The United States is planning to analyze the genetic information of over 1 million individuals in a bid to understand human diseases and in order to develop drugs that are targeted to the genetic make-up of an individual.
President Barack Obama is set to ask Congress on Friday to approve a $215 million budget for the "Precision Medicine Initiative" which seeks to help doctors come up with treatments that are suited for the individual characteristics of their patients.
The initiative will involve the creation of a pool of different individuals who will be studied in order for researchers to learn how genetic variants influence health and diseases.
National Institutes of Health (NIH) director Francis Collins said that the near term goal of the project is the creation of better treatments for cancer explaining that this is partly due to its lethality and partly because precision medicine, which involves combining medical records as well as genetic and molecular data for big groups of individuals into a single knowledge network that can be used to understand diseases and tailor treatments, has already made significant advances in cancer although more work is still needed.

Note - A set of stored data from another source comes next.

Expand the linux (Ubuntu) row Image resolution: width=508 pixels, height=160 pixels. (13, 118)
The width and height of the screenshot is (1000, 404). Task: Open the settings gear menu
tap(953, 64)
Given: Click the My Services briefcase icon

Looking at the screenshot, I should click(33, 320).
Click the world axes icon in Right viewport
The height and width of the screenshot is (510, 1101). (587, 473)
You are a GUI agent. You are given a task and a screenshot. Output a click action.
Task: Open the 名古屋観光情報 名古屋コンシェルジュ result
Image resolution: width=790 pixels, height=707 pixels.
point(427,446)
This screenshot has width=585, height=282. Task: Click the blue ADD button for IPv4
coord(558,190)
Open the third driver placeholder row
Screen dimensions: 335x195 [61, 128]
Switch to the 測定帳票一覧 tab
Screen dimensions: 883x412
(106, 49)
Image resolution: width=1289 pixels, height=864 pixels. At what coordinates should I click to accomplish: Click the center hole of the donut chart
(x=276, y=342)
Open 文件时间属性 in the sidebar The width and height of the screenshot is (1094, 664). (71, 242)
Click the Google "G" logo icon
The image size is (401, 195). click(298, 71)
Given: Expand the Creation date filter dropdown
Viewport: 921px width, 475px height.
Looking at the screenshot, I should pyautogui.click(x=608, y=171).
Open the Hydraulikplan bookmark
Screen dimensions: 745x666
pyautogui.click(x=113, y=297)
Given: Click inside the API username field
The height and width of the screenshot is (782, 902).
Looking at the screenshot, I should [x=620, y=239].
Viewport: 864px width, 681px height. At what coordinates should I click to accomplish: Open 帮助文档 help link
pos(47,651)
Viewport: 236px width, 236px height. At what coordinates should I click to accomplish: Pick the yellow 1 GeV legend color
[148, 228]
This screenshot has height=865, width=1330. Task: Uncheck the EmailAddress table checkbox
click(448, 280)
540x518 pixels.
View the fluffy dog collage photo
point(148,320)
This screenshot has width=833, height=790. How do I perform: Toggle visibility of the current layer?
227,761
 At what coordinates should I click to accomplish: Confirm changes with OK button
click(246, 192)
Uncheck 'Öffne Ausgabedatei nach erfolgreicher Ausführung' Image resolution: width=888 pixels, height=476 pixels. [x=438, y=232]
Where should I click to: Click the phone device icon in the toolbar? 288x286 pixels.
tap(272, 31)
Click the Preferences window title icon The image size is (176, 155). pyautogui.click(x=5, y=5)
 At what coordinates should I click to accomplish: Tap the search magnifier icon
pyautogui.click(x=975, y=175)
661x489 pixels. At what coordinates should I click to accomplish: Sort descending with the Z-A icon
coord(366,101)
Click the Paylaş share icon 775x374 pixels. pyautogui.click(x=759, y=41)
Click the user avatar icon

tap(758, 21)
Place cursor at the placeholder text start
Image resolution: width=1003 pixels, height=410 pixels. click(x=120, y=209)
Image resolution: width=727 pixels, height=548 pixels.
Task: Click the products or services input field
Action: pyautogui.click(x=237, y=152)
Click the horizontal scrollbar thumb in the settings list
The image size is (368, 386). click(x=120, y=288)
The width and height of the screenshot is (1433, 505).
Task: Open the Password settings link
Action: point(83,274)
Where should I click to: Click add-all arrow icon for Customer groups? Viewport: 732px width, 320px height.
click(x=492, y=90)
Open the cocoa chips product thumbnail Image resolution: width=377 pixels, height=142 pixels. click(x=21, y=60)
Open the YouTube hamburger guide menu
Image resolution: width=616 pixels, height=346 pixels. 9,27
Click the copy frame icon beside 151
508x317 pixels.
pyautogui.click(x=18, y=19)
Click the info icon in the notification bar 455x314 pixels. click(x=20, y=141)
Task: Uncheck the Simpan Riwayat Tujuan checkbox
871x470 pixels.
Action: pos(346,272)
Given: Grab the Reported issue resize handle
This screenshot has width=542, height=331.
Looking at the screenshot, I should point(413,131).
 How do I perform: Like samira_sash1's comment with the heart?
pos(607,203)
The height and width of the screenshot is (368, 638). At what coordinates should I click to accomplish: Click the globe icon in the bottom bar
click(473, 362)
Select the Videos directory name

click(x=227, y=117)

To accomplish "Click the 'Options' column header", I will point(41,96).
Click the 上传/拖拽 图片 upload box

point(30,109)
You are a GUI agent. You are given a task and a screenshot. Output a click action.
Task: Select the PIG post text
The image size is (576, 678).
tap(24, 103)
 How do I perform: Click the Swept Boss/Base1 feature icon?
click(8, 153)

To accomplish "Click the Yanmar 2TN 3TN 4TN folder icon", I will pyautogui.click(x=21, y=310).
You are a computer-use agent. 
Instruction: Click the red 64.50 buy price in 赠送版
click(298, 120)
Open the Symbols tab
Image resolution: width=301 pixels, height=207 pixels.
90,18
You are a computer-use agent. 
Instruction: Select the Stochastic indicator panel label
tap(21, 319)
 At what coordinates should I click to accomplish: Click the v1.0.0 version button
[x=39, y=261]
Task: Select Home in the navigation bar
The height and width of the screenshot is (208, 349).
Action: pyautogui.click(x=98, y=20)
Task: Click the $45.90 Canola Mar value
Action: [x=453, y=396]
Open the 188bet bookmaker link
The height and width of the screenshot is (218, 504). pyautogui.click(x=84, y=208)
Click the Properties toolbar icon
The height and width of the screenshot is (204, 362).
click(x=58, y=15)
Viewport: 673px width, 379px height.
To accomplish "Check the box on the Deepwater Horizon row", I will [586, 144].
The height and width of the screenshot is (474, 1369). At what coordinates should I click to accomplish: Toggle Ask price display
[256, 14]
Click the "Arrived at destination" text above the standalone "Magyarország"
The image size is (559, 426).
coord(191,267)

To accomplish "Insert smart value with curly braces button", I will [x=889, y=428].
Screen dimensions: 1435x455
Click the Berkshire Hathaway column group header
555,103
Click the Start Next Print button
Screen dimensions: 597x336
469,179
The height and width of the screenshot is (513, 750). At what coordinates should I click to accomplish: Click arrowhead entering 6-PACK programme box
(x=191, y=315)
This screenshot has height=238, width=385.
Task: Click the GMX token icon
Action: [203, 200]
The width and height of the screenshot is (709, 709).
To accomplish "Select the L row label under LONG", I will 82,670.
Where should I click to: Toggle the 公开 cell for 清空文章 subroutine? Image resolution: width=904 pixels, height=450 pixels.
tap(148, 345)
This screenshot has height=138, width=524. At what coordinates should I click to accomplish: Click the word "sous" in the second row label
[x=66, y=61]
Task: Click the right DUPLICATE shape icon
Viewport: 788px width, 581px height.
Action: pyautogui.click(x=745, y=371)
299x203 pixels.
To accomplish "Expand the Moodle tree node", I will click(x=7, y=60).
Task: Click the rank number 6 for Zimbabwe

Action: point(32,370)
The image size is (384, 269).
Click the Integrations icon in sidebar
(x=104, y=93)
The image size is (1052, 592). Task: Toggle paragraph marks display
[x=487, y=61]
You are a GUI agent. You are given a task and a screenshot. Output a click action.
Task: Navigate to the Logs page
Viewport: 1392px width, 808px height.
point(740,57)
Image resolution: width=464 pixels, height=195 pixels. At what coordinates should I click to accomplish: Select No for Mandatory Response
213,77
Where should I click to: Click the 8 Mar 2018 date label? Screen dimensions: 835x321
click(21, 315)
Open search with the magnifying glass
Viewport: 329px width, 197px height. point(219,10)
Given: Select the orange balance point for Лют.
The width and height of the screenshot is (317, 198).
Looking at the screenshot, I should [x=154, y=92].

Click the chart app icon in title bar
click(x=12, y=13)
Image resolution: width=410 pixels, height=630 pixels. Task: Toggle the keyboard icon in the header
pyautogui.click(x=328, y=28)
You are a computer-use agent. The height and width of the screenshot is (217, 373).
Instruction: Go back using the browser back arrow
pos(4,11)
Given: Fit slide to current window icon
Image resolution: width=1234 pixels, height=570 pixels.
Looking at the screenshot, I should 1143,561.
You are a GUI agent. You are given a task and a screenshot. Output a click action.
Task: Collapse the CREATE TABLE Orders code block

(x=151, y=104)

"Precision medicine is an emerging approach to promoting health and treating disease that takes into account individual differences in people's genes, environments, and lifestyles, making it possible to design highly effective, targeted treatments for cancer and other diseases," wrote Jo Handelsman, Associate Director for Science at the White House Office of Science and Technology. "In short, precision medicine gives clinicians new tools, knowledge, and therapies to select which treatments will work best for which patients."
Of the $215 million the president asked as the 2016 budget of the project, $130 million would go to the NIH as funding for the research cohort. The NIH's National Cancer Institute, on the other hand, will receive $70 million to boost efforts to identify the molecular drivers of cancer and apply this knowledge on the development of drugs.
The remaining $15 million will go to the development of databases and privacy standards that would ensure the exchange of data is secured. Privacy rights advocates have already questioned the ability of the government to keep DNA information in the past and raised fears for the participants becoming identifiable and potentially face discrimination.
The national cohort will be pooled from new volunteers as well as from existing cohorts that already link genomic data and medical outcomes.